## Given task
Pick out every line in the items below that contains the word "icon" and copy each one in full. Case counts.

## Extracted data

Start

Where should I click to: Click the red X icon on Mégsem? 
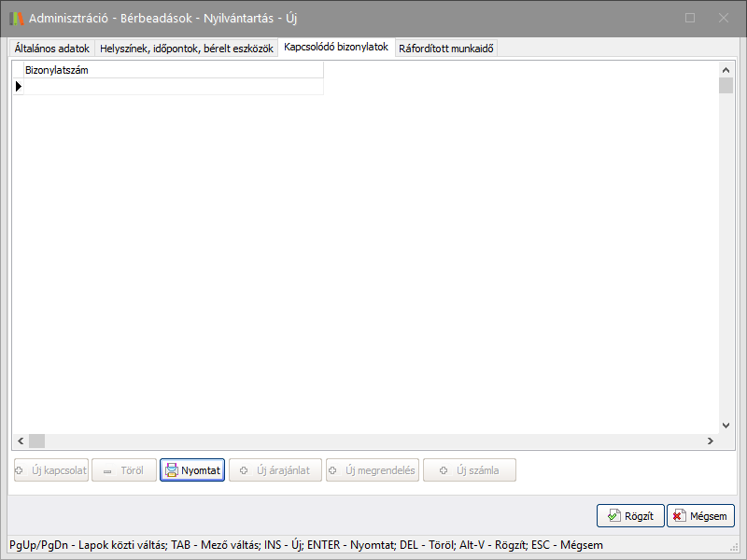point(679,515)
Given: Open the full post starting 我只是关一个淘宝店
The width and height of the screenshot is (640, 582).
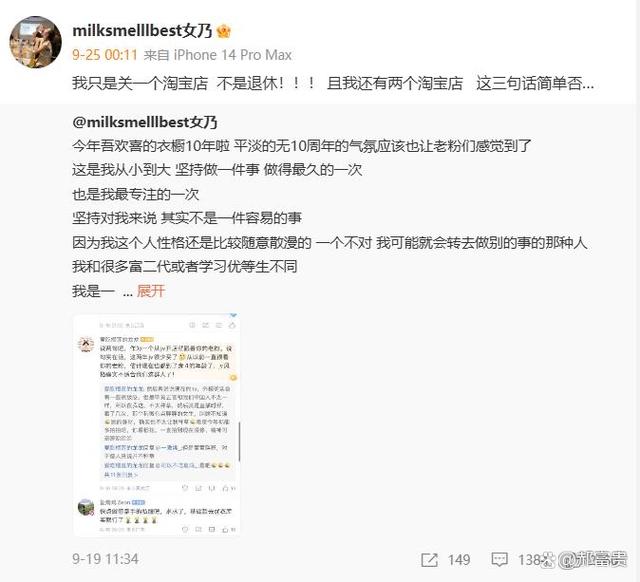Looking at the screenshot, I should point(333,83).
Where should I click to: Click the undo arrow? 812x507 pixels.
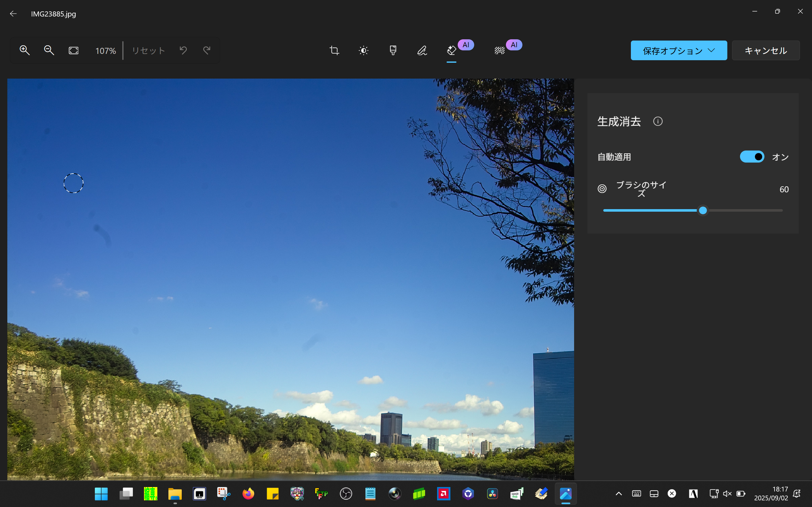(x=183, y=50)
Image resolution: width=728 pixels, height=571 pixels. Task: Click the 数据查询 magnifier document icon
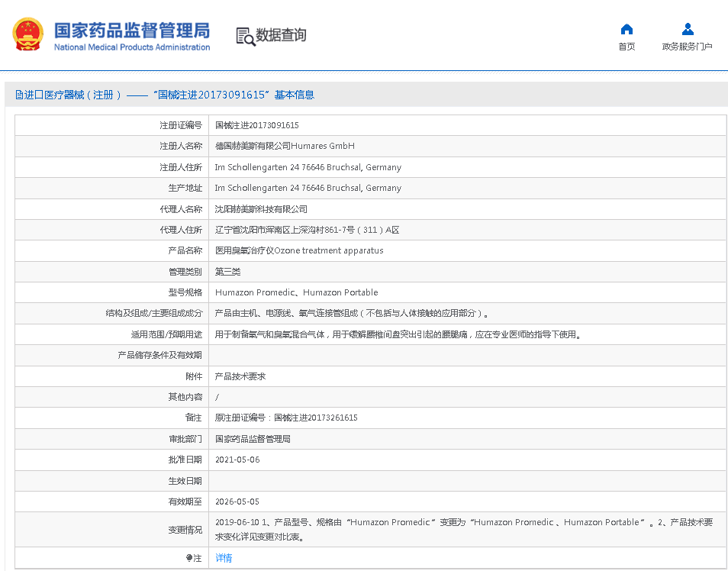point(245,36)
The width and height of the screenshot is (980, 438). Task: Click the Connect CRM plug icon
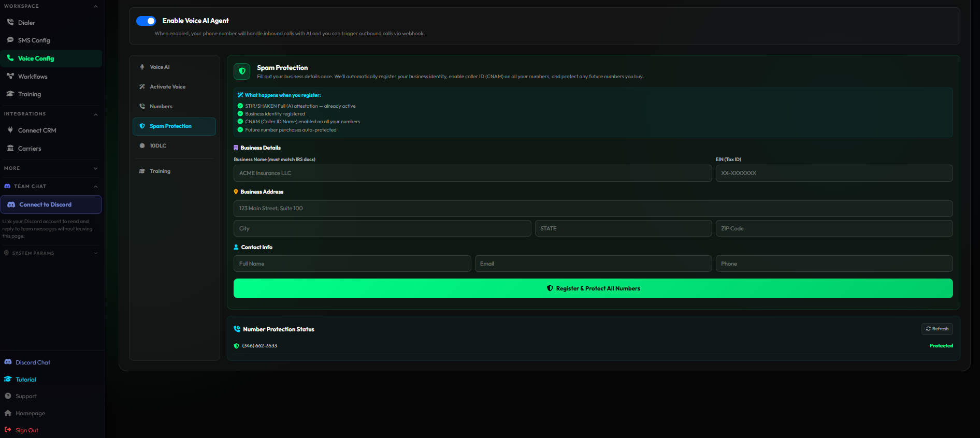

End

## Answer to this task
Where should I click to: Click the red X icon on Mégsem? 
Image resolution: width=728 pixels, height=571 pixels. Task: Click the 数据查询 magnifier document icon
The width and height of the screenshot is (980, 438). Task: Click the Connect CRM plug icon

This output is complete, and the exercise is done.